• EXERCISE REQUIREMENTS
Copy the lines from the one containing "Task: Click the find records search icon" through the one containing "Action: pyautogui.click(x=1236, y=68)", inclusive, changing "icon" to "symbol" and leaving the rest as it is. Omit the pictures.

• DATA TO PROCESS
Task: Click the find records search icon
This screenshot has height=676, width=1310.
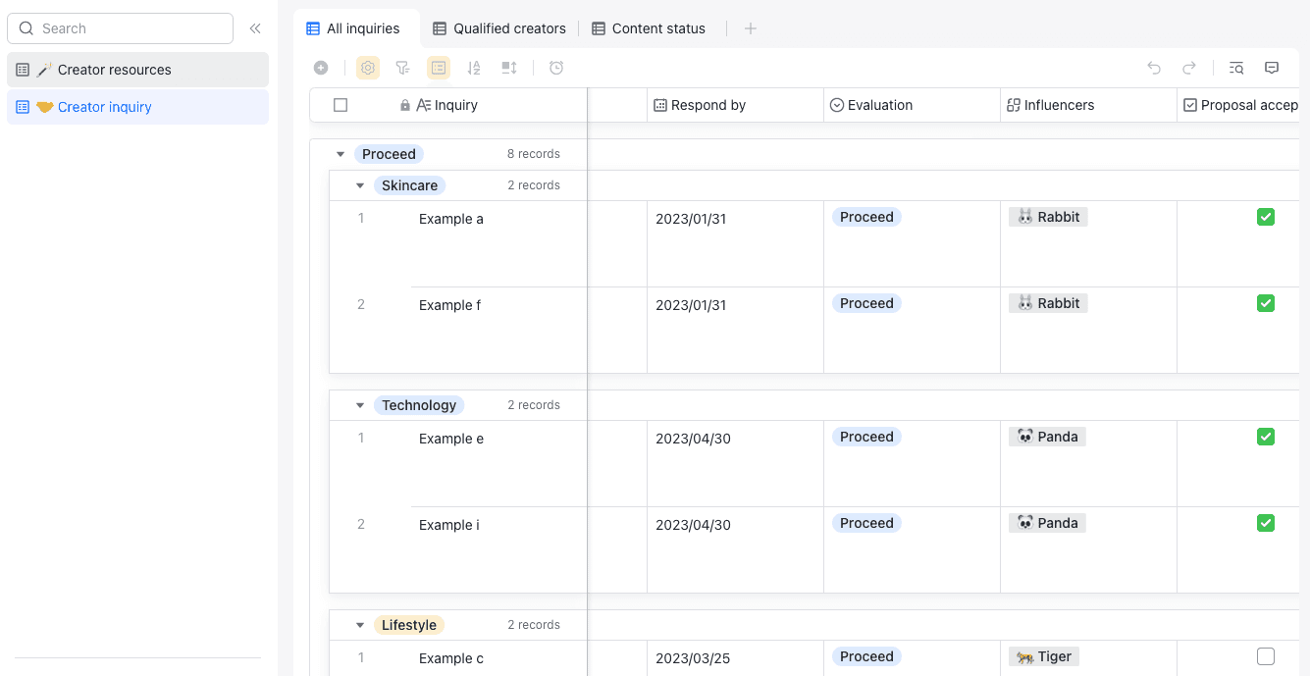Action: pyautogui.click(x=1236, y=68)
==
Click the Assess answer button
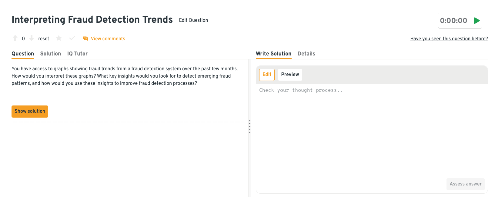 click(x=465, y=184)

• RIGHT ANSWER
Task: Click the find records search symbol
This screenshot has height=676, width=1310.
Action: pyautogui.click(x=1236, y=68)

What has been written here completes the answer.